Demirtaş, however, also urged people to keep calm despite the provocations. “My brothers, withstand all this offensiveness, don’t break the brotherhood. As Kurds and Turks, embrace each other. Peace is the best treatment against these provocations,” he said.
Once again, the HDP co-chair called on the PKK to silence its weapons in the run-up to snap elections scheduled for Nov. 1.
A total of 128 buildings used by the HDP were attacked late on Sept. 8, a few hours after the Turkish army stated that 16 soldiers had been killed in a PKK attack in the Dağlıca district of the southeastern province of Hakkari.

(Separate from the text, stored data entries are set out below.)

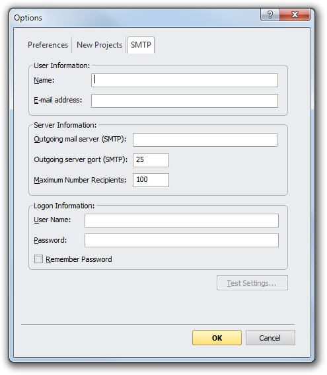Close the Options dialog window
Image resolution: width=327 pixels, height=375 pixels.
295,15
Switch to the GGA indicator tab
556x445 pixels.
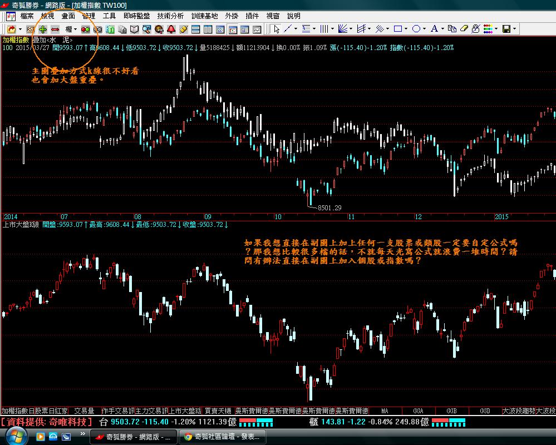coord(418,411)
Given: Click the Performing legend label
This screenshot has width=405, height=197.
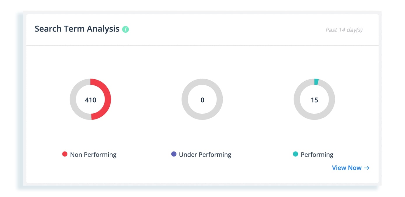Looking at the screenshot, I should coord(317,155).
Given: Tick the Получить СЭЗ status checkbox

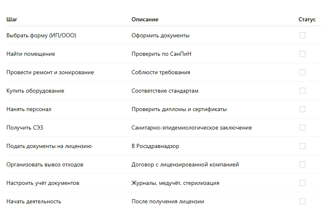Looking at the screenshot, I should (x=302, y=127).
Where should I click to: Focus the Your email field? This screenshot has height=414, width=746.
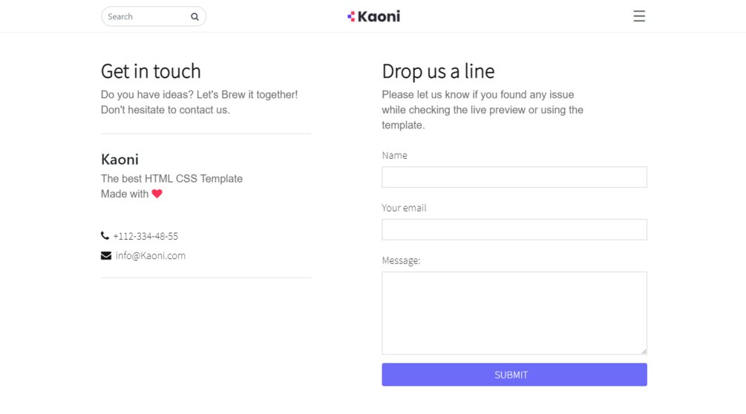pyautogui.click(x=514, y=229)
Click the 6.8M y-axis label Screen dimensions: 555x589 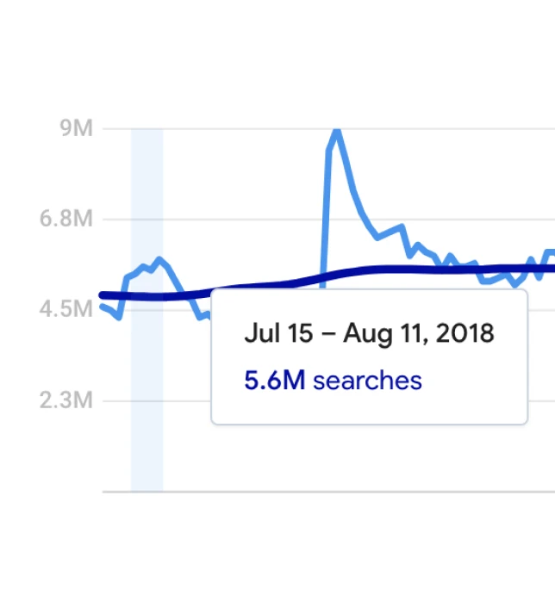coord(65,219)
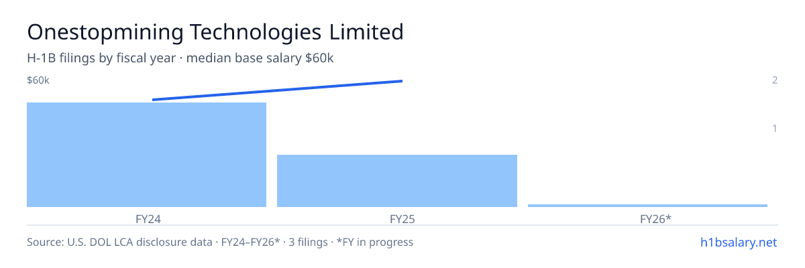Click the thin FY26* filings bar
The height and width of the screenshot is (268, 805).
(647, 205)
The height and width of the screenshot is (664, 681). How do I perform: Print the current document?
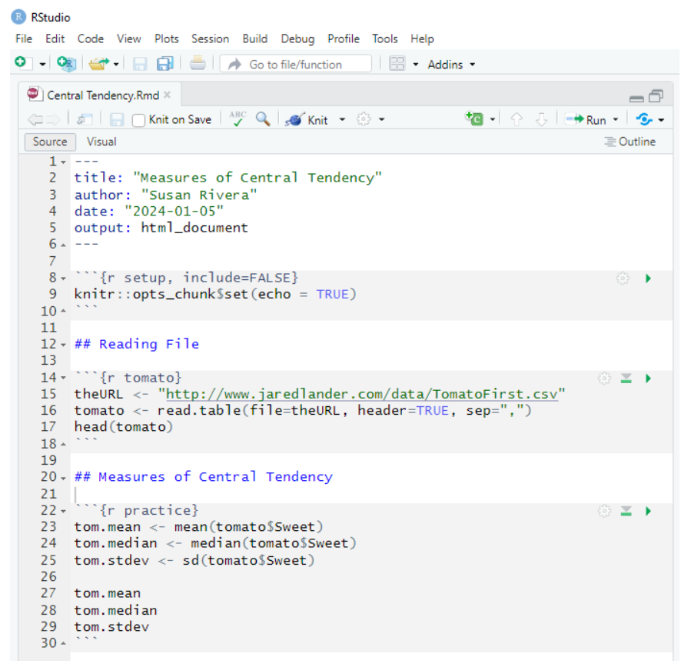(x=198, y=64)
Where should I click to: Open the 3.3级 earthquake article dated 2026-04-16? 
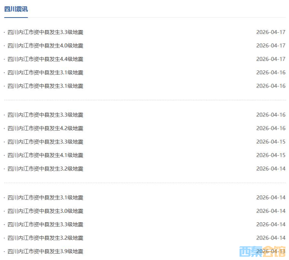coord(45,115)
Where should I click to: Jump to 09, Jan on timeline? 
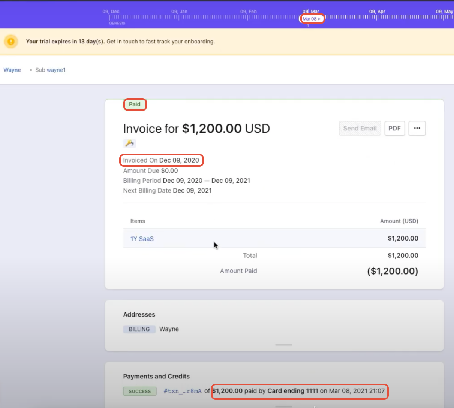coord(179,12)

HDP Co-Chair Figen Yüksekdağ said in a press conference on Sept. 8 that 128 HDP buildings across Turkey had been attacked.
“These were all planned attacks. All of them were done in front of the police … We are facing a revenge operation carried out against society by a political structure that has lost its ruling power,” said Yüksekdağ.
The wave of PKK attacks has triggered nationalist anger among some Turks, with mobs staging revenge attacks against targets across the country.
Crowds near the Mediterranean city of Mersin closed a highway and attacked buses travelling to Kurdish regions, breaking windows with rocks, newspapers reported.
About 2,000 people also overran a state construction project in Erzurum province, angry at a group of builders suspected of sympathizing with the PKK, daily BirGün said.